=== Your task ===
The entries are to be output in full, word for word.

################

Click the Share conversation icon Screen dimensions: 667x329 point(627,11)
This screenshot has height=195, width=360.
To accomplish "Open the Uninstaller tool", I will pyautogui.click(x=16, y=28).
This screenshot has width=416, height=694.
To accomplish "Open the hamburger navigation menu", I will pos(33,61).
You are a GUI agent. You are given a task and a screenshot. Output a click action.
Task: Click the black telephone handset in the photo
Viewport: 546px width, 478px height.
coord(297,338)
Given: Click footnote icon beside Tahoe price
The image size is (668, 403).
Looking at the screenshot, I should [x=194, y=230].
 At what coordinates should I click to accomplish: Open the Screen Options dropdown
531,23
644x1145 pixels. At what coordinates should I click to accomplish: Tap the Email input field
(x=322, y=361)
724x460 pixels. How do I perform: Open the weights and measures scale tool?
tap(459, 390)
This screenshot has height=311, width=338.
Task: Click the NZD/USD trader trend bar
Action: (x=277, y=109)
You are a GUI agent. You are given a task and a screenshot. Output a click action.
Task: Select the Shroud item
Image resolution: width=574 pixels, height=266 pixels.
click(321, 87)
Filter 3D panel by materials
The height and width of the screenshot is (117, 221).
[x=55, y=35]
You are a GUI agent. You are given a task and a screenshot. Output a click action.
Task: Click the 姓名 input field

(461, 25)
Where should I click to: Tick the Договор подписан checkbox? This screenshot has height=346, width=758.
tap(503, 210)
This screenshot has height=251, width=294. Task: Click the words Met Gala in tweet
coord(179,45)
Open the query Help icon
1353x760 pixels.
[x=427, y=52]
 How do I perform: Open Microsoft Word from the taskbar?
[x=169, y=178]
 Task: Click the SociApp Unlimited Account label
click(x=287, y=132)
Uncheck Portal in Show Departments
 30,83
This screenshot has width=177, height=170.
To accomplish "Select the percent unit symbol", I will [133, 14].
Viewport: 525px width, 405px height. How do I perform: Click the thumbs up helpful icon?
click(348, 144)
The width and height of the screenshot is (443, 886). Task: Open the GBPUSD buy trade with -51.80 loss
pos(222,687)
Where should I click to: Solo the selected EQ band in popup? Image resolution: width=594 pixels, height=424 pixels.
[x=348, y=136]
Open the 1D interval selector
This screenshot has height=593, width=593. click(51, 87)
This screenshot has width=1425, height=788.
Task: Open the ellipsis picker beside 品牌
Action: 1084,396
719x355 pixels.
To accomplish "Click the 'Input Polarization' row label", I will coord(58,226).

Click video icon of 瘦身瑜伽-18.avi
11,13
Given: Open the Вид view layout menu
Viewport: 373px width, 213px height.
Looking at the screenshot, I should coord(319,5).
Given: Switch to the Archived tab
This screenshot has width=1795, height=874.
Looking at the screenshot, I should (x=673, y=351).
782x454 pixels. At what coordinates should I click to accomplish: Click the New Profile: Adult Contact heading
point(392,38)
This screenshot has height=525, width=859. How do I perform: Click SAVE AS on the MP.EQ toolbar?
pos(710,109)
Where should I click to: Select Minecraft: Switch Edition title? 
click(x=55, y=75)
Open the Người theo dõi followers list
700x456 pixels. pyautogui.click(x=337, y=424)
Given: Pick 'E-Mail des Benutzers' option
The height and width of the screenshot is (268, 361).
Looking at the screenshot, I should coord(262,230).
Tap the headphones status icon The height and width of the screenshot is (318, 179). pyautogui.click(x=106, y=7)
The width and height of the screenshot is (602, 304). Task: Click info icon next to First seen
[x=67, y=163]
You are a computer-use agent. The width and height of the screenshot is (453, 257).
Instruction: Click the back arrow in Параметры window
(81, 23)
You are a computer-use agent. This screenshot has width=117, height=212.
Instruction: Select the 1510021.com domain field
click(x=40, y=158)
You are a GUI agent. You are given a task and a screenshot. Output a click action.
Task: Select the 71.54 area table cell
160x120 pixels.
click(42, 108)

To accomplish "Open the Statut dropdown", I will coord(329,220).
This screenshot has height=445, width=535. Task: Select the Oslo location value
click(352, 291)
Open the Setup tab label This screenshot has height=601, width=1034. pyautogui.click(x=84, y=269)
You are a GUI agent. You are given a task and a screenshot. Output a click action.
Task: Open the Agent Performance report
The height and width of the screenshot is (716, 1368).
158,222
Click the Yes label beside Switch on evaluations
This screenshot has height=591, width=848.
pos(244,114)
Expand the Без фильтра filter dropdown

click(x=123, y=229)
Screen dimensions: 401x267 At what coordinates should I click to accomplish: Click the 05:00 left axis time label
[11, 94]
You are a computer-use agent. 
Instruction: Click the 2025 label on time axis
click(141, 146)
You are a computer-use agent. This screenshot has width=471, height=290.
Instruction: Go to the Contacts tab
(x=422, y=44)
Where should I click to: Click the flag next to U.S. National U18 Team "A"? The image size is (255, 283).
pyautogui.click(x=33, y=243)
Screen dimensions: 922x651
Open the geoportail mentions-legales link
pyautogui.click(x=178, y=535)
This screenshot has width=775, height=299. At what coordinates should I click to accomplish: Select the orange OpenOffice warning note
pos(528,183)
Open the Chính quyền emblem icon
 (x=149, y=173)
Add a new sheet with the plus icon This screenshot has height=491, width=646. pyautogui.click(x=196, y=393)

################

=== Solution to the exercise ===
Click the Share conversation icon Screen dimensions: 667x329 point(627,11)
This screenshot has height=195, width=360.
To accomplish "Open the Uninstaller tool", I will pyautogui.click(x=16, y=28).
This screenshot has width=416, height=694.
To accomplish "Open the hamburger navigation menu", I will pos(33,61).
You are a GUI agent. You are given a task and a screenshot. Output a click action.
Task: Click the black telephone handset in the photo
Viewport: 546px width, 478px height.
coord(297,338)
Given: Click footnote icon beside Tahoe price
The image size is (668, 403).
Looking at the screenshot, I should [x=194, y=230].
 At what coordinates should I click to accomplish: Open the Screen Options dropdown
531,23
644x1145 pixels. At what coordinates should I click to accomplish: Tap the Email input field
(x=322, y=361)
724x460 pixels. How do I perform: Open the weights and measures scale tool?
tap(459, 390)
This screenshot has height=311, width=338.
Task: Click the NZD/USD trader trend bar
Action: (x=277, y=109)
You are a GUI agent. You are given a task and a screenshot. Output a click action.
Task: Select the Shroud item
Image resolution: width=574 pixels, height=266 pixels.
click(321, 87)
Filter 3D panel by materials
The height and width of the screenshot is (117, 221).
[x=55, y=35]
You are a GUI agent. You are given a task and a screenshot. Output a click action.
Task: Click the 姓名 input field

(461, 25)
Where should I click to: Tick the Договор подписан checkbox? This screenshot has height=346, width=758.
tap(503, 210)
This screenshot has height=251, width=294. Task: Click the words Met Gala in tweet
coord(179,45)
Open the query Help icon
1353x760 pixels.
[x=427, y=52]
 How do I perform: Open Microsoft Word from the taskbar?
[x=169, y=178]
 Task: Click the SociApp Unlimited Account label
click(x=287, y=132)
Uncheck Portal in Show Departments
 30,83
This screenshot has width=177, height=170.
To accomplish "Select the percent unit symbol", I will [133, 14].
Viewport: 525px width, 405px height. How do I perform: Click the thumbs up helpful icon?
click(348, 144)
The width and height of the screenshot is (443, 886). Task: Open the GBPUSD buy trade with -51.80 loss
pos(222,687)
Where should I click to: Solo the selected EQ band in popup? Image resolution: width=594 pixels, height=424 pixels.
[x=348, y=136]
Open the 1D interval selector
This screenshot has height=593, width=593. click(51, 87)
This screenshot has width=1425, height=788.
Task: Open the ellipsis picker beside 品牌
Action: 1084,396
719x355 pixels.
To accomplish "Click the 'Input Polarization' row label", I will coord(58,226).

Click video icon of 瘦身瑜伽-18.avi
11,13
Given: Open the Вид view layout menu
Viewport: 373px width, 213px height.
Looking at the screenshot, I should coord(319,5).
Given: Switch to the Archived tab
This screenshot has width=1795, height=874.
Looking at the screenshot, I should (x=673, y=351).
782x454 pixels. At what coordinates should I click to accomplish: Click the New Profile: Adult Contact heading
point(392,38)
This screenshot has height=525, width=859. How do I perform: Click SAVE AS on the MP.EQ toolbar?
pos(710,109)
Where should I click to: Select Minecraft: Switch Edition title? 
click(x=55, y=75)
Open the Người theo dõi followers list
700x456 pixels. pyautogui.click(x=337, y=424)
Given: Pick 'E-Mail des Benutzers' option
The height and width of the screenshot is (268, 361).
Looking at the screenshot, I should coord(262,230).
Tap the headphones status icon The height and width of the screenshot is (318, 179). pyautogui.click(x=106, y=7)
The width and height of the screenshot is (602, 304). Task: Click info icon next to First seen
[x=67, y=163]
You are a computer-use agent. The width and height of the screenshot is (453, 257).
Instruction: Click the back arrow in Параметры window
(81, 23)
You are a computer-use agent. This screenshot has width=117, height=212.
Instruction: Select the 1510021.com domain field
click(x=40, y=158)
You are a GUI agent. You are given a task and a screenshot. Output a click action.
Task: Select the 71.54 area table cell
160x120 pixels.
click(42, 108)

To accomplish "Open the Statut dropdown", I will coord(329,220).
This screenshot has height=445, width=535. Task: Select the Oslo location value
click(352, 291)
Open the Setup tab label This screenshot has height=601, width=1034. pyautogui.click(x=84, y=269)
You are a GUI agent. You are given a task and a screenshot. Output a click action.
Task: Open the Agent Performance report
The height and width of the screenshot is (716, 1368).
158,222
Click the Yes label beside Switch on evaluations
This screenshot has height=591, width=848.
pos(244,114)
Expand the Без фильтра filter dropdown

click(x=123, y=229)
Screen dimensions: 401x267 At what coordinates should I click to accomplish: Click the 05:00 left axis time label
[11, 94]
You are a computer-use agent. 
Instruction: Click the 2025 label on time axis
click(141, 146)
You are a computer-use agent. This screenshot has width=471, height=290.
Instruction: Go to the Contacts tab
(x=422, y=44)
Where should I click to: Click the flag next to U.S. National U18 Team "A"? The image size is (255, 283).
pyautogui.click(x=33, y=243)
Screen dimensions: 922x651
Open the geoportail mentions-legales link
pyautogui.click(x=178, y=535)
This screenshot has width=775, height=299. At what coordinates should I click to accomplish: Select the orange OpenOffice warning note
pos(528,183)
Open the Chính quyền emblem icon
 (x=149, y=173)
Add a new sheet with the plus icon This screenshot has height=491, width=646. pyautogui.click(x=196, y=393)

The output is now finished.